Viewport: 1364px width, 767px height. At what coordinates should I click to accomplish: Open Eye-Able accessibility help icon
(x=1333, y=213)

* * *

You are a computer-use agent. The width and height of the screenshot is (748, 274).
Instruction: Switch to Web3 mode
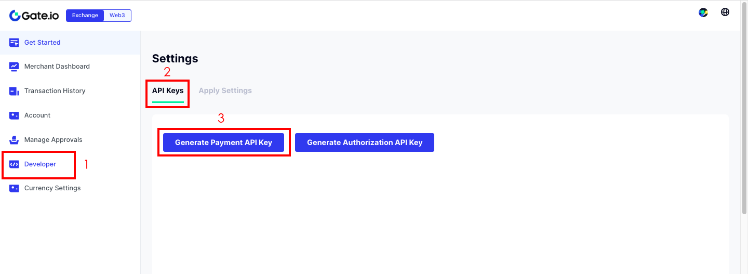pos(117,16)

==

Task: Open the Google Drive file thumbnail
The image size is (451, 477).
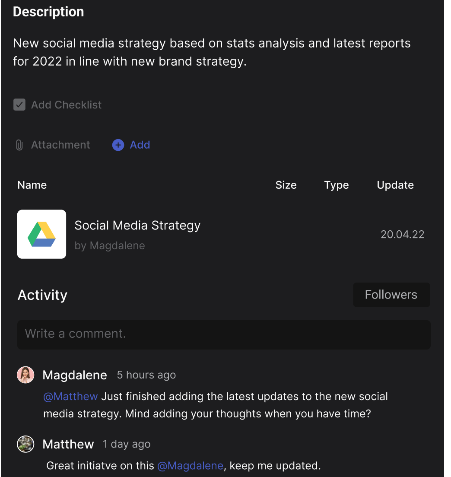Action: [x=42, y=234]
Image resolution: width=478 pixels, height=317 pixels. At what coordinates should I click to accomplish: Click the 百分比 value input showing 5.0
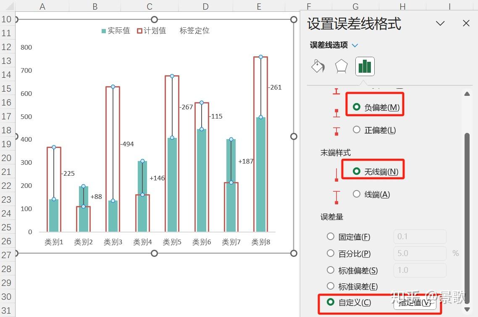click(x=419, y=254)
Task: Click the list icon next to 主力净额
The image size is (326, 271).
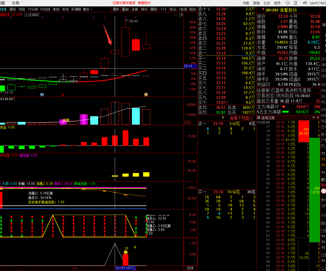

§ WHAT TO DO:
Convert the rows from the line containing "Viewport: 1364px width, 767px" through the line containing "(x=1333, y=213)" into a numbered list, leaving out any blank lines.

§ EXERCISE SOLUTION:
1. Viewport: 1364px width, 767px height. At what coordinates should I click to accomplish: Open Eye-Able accessibility help icon
2. (x=1333, y=213)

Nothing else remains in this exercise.